En cuanto a los conjuntos de referencia restantes de BAliBASE (6, 7 y 9), observamos que los cuatro programas basados ​​en la consistencia mencionados anteriormente aún generaban mejores alineaciones, aunque MUSCLE presentó mejores resultados. En algunos subconjuntos de la Referencia 9, MUSCLE estuvo cerca o mejor que algunos de los cuatro principales programas de puntuación de SP / TC. En este conjunto de referencia, la alineación de secuencias con motivos lineales generados por MUSCLE podría ser facilitada por La distancia de Kimura, la segunda etapa en la alineación progresiva de este programa. los Distancia de Kimura establece que solo las coincidencias exactas contribuyen a la puntuación de coincidencia. Aunque rápido, el método tiene limitaciones ya que no considera qué cambios de aminoácidos se están produciendo entre secuencias. Esta limitación puede revertirse en beneficio ya que el programa, asumiendo la misma penalización por cualquier sustitución de aminoácidos en los primeros pasos de la alineación progresiva, evitaría un aumento de la distancia entre pares de secuencias cercanas con errores o residuos comodín (cualquier aminoácido) en el nivel lineal. motivos.

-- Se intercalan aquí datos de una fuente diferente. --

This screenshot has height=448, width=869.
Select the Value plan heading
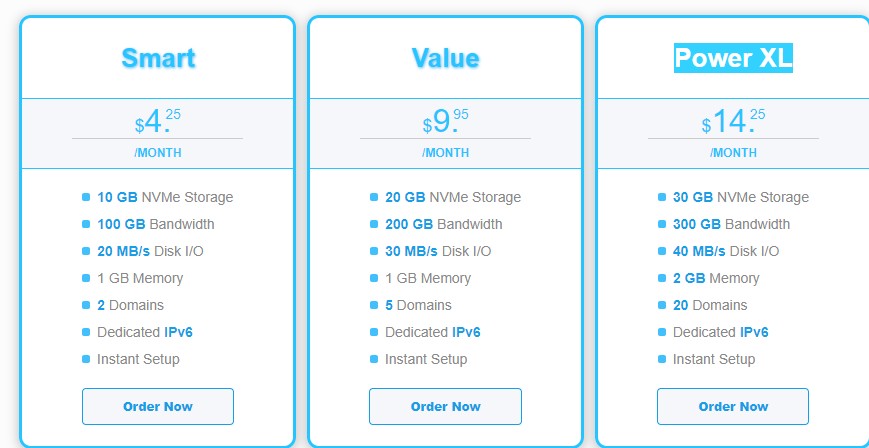click(445, 58)
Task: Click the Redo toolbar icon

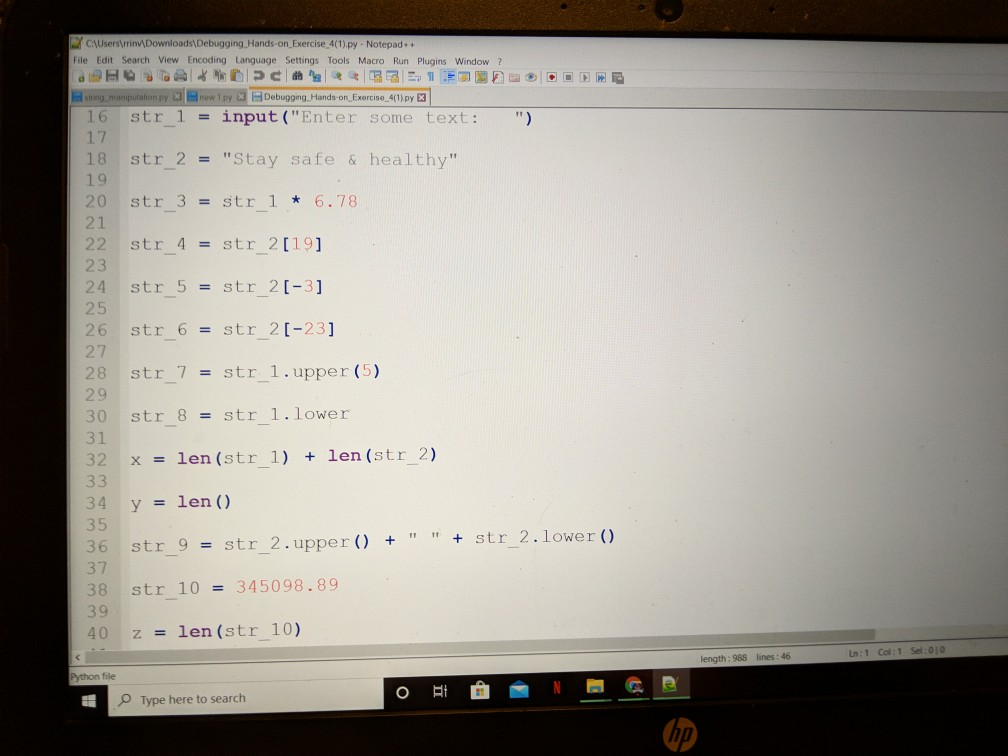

En los conjuntos de datos BAliBASE más grandes, el uso de la capacidad multinúcleo de T-Coffee era indispensable para evaluar la precisión de la alineación porque, cuando se ejecutaba en modo de un solo núcleo, su tiempo de cálculo excedía con mucho el umbral preestablecido de 2,5 horas. . En el conjunto de datos más grande (el último subconjunto de la Referencia 9), T-Coffee tardó más de nueve días en completar la alineación. La paralelización de T-Coffee ciertamente debe verse como una mejora importante para un programa MSA, ya que los núcleos de procesamiento están creciendo en número incluso en las computadoras de escritorio domésticas, sin mencionar más módulos RAM más rápidos. Curiosamente, MAFFT fue el único programa, entre los cuatro principales programas de puntuación de SP / TC, capaz de alinear todos los conjuntos de referencia en menos de 2,5 horas con los ajustes preestablecidos descritos en la sección Metodología. Lo más probable es que esto se deba a la flexibilidad del modo "automático" de MAFFT para elegir el método de alineación más apropiado según el tamaño del conjunto de datos, cambiando del modo de alta precisión (L-INS-i) al modo de alta velocidad y menos precisión (FFT -NS-2) [25]. Aunque no es la versión utilizada en este trabajo, también se lograron mejoras recientes en la paralelización para MAFFT [26], lo que indica una tendencia a hacer un uso completo del hardware disponible y reducir el tiempo de ejecución de los programas MSA. Además de la paralelización, todavía hay mucho espacio para mejorar en el campo de la alineación de secuencias múltiples en el rendimiento. Por ejemplo, CLUSTAL OMEGA implementó una versión modificada de mBed [27], que produjo árboles guía rápidos y precisos, y logró reducir el tiempo de cálculo y los requisitos de memoria para finalizar la alineación de grandes conjuntos de datos. Además del rendimiento, también hay mucho espacio para mejoras de precisión, ya que algunos resultados presentados en este estudio aún estaban lejos de las alineaciones de referencia de BAliBASE.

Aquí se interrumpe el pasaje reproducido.